[What you are asked to do] The answer must be every line of the data that holds the word "agent".
Material for this exercise Block Start
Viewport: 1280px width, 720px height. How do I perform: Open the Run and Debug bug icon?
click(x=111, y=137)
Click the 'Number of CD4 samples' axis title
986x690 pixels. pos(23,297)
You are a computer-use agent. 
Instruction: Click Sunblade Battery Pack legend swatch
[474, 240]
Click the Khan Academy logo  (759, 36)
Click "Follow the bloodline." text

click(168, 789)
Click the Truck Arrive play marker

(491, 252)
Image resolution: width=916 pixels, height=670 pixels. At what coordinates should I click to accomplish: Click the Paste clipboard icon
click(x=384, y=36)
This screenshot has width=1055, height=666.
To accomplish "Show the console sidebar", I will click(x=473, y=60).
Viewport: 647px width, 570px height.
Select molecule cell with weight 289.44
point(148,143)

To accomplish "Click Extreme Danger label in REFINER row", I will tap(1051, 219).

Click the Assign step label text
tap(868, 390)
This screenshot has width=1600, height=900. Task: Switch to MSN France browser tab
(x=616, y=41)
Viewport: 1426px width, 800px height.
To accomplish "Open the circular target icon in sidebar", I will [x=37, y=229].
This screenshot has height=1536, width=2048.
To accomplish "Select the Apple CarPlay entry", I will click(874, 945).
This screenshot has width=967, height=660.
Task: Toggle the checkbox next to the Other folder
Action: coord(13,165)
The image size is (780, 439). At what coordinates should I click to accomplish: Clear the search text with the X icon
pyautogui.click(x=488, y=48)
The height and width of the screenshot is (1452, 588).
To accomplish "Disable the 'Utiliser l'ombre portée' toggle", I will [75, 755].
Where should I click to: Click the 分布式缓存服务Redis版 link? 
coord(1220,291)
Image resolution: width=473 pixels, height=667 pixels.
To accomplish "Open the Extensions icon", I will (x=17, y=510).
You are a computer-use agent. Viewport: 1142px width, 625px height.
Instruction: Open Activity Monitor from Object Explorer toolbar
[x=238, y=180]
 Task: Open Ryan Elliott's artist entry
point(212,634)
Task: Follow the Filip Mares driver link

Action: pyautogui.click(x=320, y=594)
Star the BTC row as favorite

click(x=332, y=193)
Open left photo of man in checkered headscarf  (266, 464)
Material for this exercise Block End
[Solved problem]
You are a computer-use agent. 
You are a computer-use agent. Viewport: 1142px width, 625px height.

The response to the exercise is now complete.